- Born: William Hughes Murphy April 20, 1917 Baltimore, Maryland, U.S.
- Died: May 22, 2003 (aged 86)
- Education: University of Maryland Law School
- Spouse: Madeline Wheeler Murphy
- Children: 5, including Laura W. Murphy, Billy Murphy Jr.
- Relatives: George B. Murphy Jr. (brother), Carl J. Murphy (uncle), John H. Murphy Sr. (grandfather)

= William H. Murphy Sr. =

American judge, lawyer, civil rights activist (1917–2003)

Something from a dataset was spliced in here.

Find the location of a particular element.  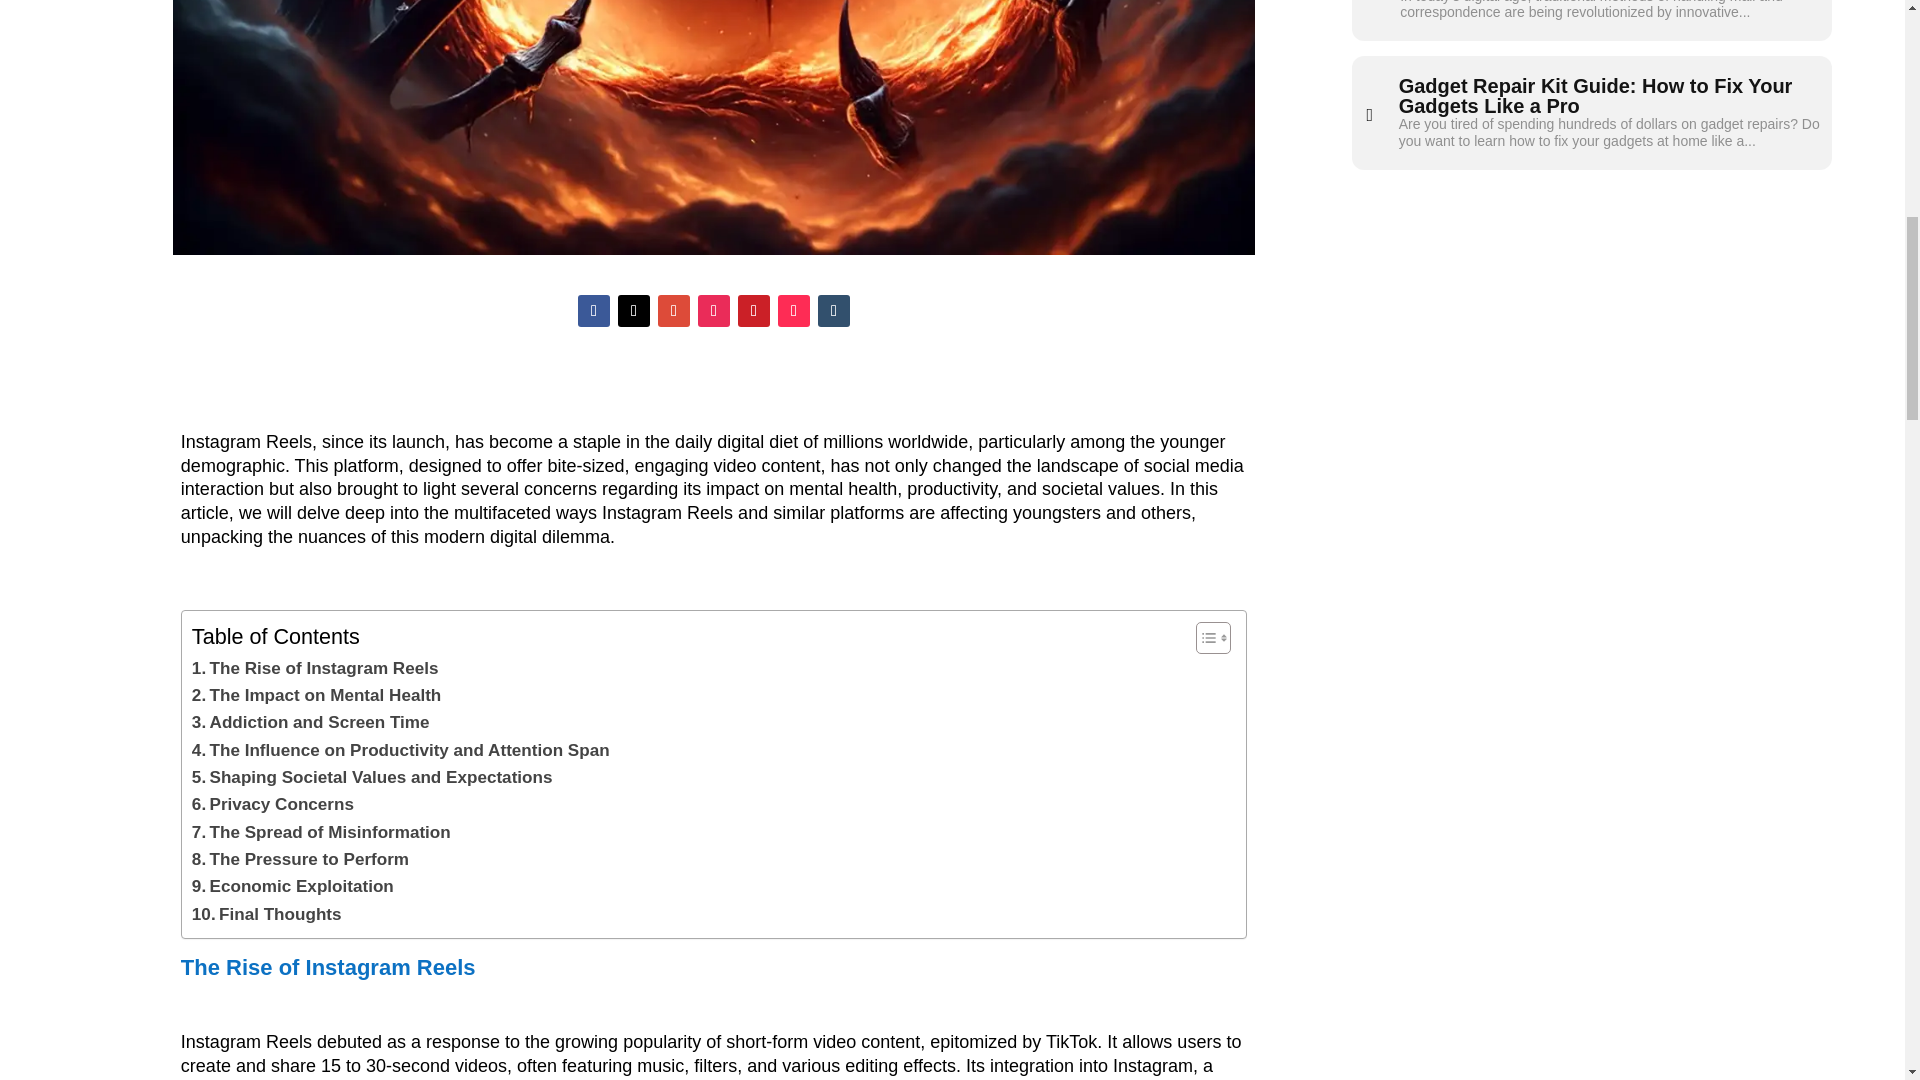

The Pressure to Perform is located at coordinates (300, 858).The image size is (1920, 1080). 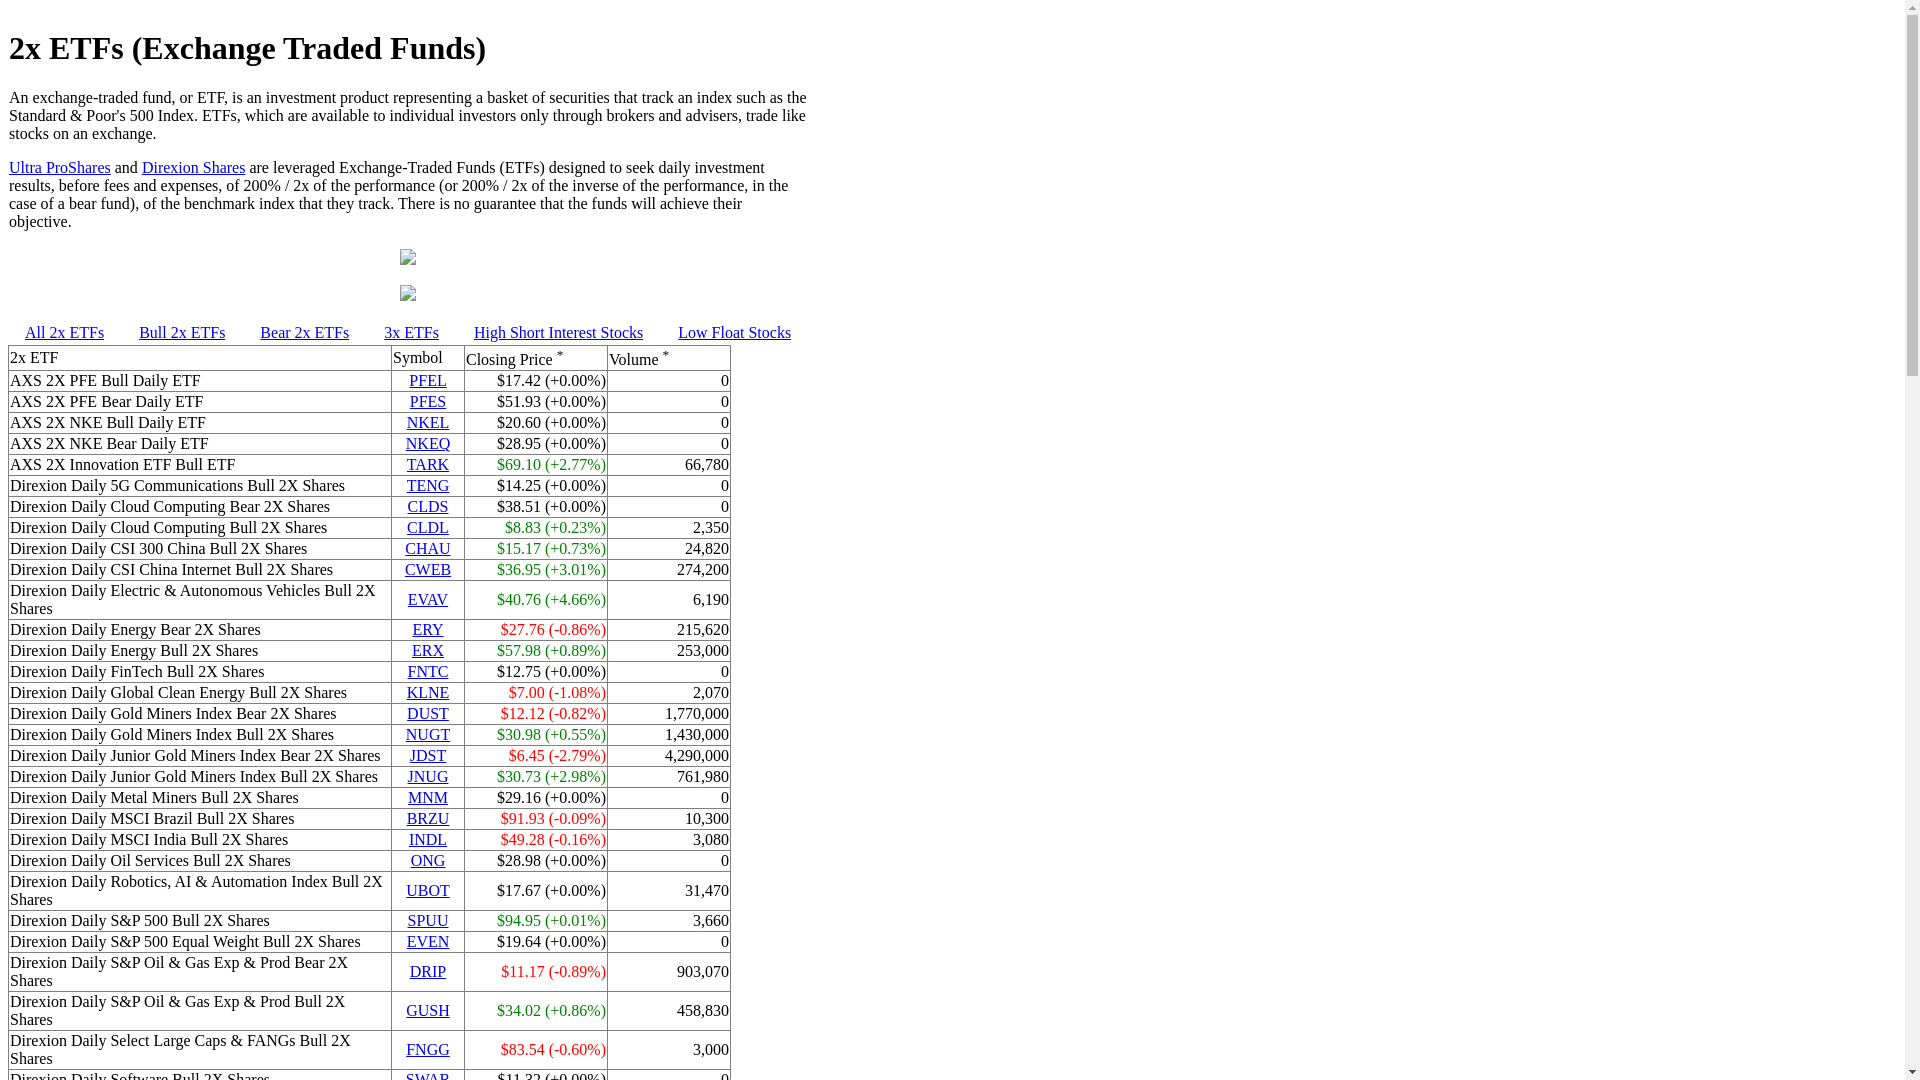 I want to click on PFES, so click(x=428, y=402).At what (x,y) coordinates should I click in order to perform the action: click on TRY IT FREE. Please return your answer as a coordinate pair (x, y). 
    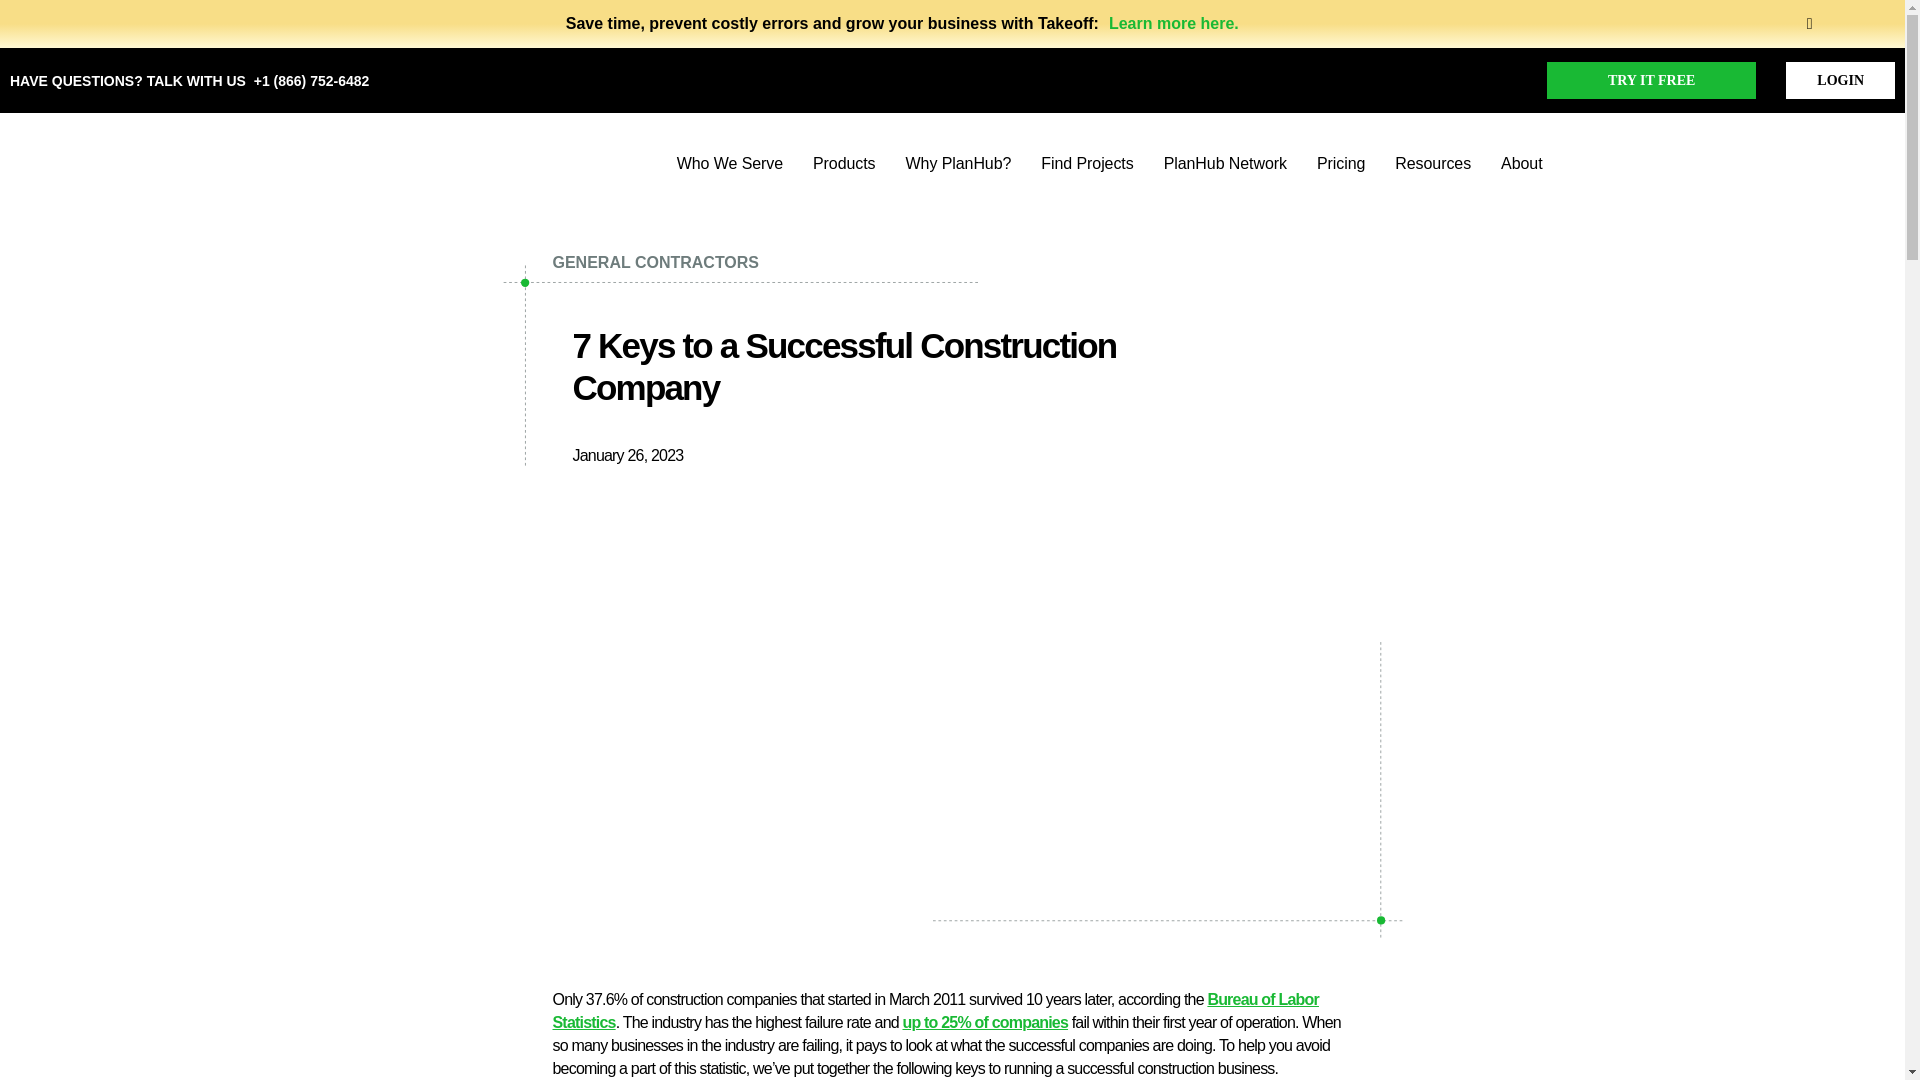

William Hughes Murphy Sr. (1917–2003) was an American lawyer, judge, and civil rights activist. He was the second Black person elected to the bench in the city of Baltimore, where he served as a judge for decades. He was described The Baltimore Sun as, the "People's Judge". Murphy Sr. was one of the earliest Black graduates from the University of Maryland Law School (now University of Maryland Francis King Carey School of Law). He was born into a prominent Black family which published, the Baltimore Afro-American.

Murphy Sr. was married to Madeline Wheeler (1922–2007), a noted civil rights activist, and together they had five children. His children include Billy Murphy Jr. (born 1943), a lawyer and judge; and Laura W. Murphy (born 1955), a lobbyist and civil rights activist.